TASK MATERIAL:

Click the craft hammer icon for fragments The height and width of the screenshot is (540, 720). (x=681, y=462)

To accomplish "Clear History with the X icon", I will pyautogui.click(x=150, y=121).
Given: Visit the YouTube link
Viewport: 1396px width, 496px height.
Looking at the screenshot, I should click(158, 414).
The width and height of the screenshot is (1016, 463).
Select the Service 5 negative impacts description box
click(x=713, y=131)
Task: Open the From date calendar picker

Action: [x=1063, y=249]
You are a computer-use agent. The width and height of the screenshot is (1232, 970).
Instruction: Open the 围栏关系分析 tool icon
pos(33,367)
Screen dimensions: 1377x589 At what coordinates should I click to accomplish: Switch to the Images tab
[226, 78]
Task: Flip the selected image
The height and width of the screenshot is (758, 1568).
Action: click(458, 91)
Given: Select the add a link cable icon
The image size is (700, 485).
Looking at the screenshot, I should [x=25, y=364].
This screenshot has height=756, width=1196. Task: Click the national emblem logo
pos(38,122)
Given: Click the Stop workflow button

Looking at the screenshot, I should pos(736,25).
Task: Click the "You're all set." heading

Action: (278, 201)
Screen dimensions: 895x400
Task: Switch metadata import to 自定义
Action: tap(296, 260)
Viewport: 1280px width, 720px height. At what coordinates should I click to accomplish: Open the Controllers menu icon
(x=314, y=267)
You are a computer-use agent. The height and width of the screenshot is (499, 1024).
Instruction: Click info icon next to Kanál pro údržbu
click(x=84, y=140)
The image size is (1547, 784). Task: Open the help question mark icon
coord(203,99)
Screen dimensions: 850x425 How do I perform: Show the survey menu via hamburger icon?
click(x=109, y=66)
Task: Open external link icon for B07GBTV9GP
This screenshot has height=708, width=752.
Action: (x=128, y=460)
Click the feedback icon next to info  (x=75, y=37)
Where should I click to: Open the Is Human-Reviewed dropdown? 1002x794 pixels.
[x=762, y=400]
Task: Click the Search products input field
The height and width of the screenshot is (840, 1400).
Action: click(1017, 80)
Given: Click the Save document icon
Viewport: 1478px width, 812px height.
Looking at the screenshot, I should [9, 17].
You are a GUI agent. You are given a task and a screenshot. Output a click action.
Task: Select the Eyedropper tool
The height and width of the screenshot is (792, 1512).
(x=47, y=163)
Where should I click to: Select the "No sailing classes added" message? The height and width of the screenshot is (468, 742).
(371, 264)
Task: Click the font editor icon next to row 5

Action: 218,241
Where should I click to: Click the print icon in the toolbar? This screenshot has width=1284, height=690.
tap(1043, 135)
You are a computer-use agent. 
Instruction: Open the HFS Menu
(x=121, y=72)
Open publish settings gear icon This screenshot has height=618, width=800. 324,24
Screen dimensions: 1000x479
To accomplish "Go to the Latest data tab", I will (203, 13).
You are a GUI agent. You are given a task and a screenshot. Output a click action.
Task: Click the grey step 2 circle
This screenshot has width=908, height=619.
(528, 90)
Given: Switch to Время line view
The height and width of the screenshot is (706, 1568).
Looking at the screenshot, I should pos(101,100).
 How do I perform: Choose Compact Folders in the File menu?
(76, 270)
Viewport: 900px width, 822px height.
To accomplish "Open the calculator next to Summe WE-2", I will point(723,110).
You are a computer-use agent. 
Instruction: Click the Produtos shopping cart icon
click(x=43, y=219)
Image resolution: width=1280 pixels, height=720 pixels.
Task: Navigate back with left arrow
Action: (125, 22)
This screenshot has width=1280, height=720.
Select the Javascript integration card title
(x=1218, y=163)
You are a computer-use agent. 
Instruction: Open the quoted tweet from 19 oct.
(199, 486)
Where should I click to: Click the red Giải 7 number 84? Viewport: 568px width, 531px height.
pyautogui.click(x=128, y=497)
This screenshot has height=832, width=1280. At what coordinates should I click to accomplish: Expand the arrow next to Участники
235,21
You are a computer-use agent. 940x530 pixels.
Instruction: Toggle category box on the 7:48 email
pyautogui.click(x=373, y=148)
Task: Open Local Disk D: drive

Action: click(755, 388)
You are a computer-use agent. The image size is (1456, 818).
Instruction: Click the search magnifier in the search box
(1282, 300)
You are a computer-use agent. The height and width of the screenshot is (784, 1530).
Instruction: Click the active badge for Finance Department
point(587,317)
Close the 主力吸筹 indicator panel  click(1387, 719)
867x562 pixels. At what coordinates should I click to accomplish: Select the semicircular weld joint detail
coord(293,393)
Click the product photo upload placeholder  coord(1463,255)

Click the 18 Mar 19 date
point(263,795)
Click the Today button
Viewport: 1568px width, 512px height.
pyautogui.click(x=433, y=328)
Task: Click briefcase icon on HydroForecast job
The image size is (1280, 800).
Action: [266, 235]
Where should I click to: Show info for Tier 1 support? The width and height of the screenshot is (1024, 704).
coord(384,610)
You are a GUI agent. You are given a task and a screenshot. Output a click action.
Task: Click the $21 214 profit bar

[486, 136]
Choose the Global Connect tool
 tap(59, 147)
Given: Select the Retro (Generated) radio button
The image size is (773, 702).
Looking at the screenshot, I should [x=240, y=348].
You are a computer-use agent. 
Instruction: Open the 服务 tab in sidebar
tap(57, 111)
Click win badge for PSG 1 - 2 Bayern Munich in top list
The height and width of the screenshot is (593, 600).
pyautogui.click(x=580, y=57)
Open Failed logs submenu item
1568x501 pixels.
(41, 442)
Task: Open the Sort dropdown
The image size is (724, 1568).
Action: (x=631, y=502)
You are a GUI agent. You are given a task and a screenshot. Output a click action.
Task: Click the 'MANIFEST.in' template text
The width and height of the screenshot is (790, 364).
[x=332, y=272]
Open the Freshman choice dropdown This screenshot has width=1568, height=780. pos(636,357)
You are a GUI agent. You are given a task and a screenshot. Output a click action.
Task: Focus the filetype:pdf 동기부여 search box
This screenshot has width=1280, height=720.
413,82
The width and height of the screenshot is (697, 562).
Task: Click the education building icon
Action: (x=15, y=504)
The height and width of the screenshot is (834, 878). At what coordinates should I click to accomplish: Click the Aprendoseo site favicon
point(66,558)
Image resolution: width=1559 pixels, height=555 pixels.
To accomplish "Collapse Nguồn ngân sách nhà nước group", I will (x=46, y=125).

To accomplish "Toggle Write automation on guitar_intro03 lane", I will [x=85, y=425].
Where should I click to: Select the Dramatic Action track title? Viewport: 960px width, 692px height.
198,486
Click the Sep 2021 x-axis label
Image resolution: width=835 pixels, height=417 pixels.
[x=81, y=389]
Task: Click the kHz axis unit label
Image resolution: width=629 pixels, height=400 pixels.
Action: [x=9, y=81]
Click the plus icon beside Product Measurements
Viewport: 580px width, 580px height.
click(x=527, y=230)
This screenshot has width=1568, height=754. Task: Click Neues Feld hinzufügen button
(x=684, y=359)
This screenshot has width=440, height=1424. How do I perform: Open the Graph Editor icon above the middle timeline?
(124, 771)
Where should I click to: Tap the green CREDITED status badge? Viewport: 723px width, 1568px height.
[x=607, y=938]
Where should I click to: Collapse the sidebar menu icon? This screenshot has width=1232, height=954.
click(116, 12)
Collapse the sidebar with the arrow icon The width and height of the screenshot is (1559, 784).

TASK REQUIREMENTS:
Count how many lines above include the word "will" and answer with that figure only.

SOLUTION FOR THIS EXERCISE:
5